CUET May 30 Shift 1 Mathematics Question Paper 2026 Download PDF Check Solutions


Question 1:

Find the order and degree of the differential equation: \[ \sqrt{1+\left(\frac{dy}{dx}\right)^2}=\frac{d^2y}{dx^2} \]

  • (A) \( Order 2,\ Degree 2 \)
  • (B) \( Order 2,\ Degree 1 \)
  • (C) \( Order 1,\ Degree 2 \)
  • (D) \( Order 2,\ Degree \frac{1}{2} \)
Correct Answer: (A) \( \text{Order }2,\ \text{Degree }2 \)
View Solution




Concept:

The order of a differential equation is the order of the highest derivative present in the equation.

The degree of a differential equation is the power of the highest-order derivative after the equation has been made free from radicals and fractional powers involving derivatives.

Before determining the degree, the equation must be converted into polynomial form with respect to derivatives.

Step 1: Write the given differential equation

The given differential equation is
\[ \sqrt{1+\left(\frac{dy}{dx}\right)^2} = \frac{d^2y}{dx^2} \]
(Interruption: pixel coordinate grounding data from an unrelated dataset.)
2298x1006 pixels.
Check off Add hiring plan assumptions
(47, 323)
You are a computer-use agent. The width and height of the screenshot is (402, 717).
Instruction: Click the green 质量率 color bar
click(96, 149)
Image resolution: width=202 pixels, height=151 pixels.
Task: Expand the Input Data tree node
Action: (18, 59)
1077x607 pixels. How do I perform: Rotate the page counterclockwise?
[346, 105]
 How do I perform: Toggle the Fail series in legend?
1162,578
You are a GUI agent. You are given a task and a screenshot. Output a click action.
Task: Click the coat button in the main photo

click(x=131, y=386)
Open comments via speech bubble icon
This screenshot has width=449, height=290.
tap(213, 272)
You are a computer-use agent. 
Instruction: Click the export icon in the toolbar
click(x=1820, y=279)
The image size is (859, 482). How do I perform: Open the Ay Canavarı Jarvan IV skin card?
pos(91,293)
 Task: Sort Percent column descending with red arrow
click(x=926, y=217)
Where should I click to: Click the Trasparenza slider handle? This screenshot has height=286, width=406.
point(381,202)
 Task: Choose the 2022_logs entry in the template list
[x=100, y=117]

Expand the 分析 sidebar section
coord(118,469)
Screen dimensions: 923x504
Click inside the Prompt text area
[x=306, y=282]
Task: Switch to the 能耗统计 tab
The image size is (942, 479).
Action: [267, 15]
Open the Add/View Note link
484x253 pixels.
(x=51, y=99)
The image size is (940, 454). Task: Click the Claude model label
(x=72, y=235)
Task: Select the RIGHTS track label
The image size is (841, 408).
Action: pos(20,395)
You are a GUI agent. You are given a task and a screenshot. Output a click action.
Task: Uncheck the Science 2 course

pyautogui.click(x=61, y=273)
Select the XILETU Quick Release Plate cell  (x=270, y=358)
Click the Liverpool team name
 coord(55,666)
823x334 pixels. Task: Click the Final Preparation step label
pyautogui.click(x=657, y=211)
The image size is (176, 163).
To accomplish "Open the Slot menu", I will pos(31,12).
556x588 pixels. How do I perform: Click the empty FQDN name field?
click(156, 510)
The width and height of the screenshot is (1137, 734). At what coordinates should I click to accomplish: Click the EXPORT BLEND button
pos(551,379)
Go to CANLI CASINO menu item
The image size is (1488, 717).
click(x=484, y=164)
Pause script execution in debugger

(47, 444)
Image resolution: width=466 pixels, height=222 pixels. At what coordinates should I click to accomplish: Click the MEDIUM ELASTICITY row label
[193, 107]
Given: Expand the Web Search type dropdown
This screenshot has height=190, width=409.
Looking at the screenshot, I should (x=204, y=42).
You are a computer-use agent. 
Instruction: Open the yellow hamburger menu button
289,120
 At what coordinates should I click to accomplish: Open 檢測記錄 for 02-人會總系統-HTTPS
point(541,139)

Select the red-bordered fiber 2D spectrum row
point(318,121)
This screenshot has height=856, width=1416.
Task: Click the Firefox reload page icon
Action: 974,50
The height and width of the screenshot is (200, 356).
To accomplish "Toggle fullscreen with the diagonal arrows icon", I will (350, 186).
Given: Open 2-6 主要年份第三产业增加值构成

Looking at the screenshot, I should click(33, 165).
We observe that the highest derivative present is
\[ \frac{d^2y}{dx^2} \]

Therefore, the order is expected to be 2.

Step 2: Remove the radical sign

To determine the degree, we must first eliminate the square root.

Squaring both sides gives
\[ \left( \sqrt{1+\left(\frac{dy}{dx}\right)^2} \right)^2 = \left( \frac{d^2y}{dx^2} \right)^2 \]

Hence,
\[ 1+\left(\frac{dy}{dx}\right)^2 = \left(\frac{d^2y}{dx^2}\right)^2 \]

This equation is now polynomial in derivatives.

Step 3: Determine the order

The highest-order derivative appearing in the equation is
\[ \frac{d^2y}{dx^2} \]

Therefore,
\[ \boxed{Order=2} \]

Step 4: Determine the degree

The highest-order derivative is
\[ \frac{d^2y}{dx^2} \]

and its exponent is
\[ 2 \]

Therefore,
\[ \boxed{Degree=2} \]

Final Answer:
\[ \boxed{Order 2,\ Degree 2} \] Quick Tip: Whenever radicals or fractional powers involve derivatives, first remove them before finding the degree of the differential equation.


Question 2:

Find the angle between the vectors \[ \vec{a}=\hat{i}+\hat{j}-\hat{k} \]
and \[ \vec{b}=\hat{i}-\hat{j}+\hat{k}. \]

  • (A) \(0^\circ\)
  • (B) \(90^\circ\)
  • (C) \(\cos^{-1}\left(-\frac13\right)\)
  • (D) \(\cos^{-1}\left(\frac13\right)\)
Correct Answer: (C) \(\cos^{-1}\left(-\frac13\right)\)
View Solution




Concept:

The angle between two vectors can be found using the dot product formula:
\[ \vec a \cdot \vec b = |\vec a|\,|\vec b|\cos\theta \]

Therefore,
\[ \cos\theta = \frac{\vec a\cdot\vec b} {|\vec a||\vec b|} \]

where
\[ \theta = angle between the vectors. \]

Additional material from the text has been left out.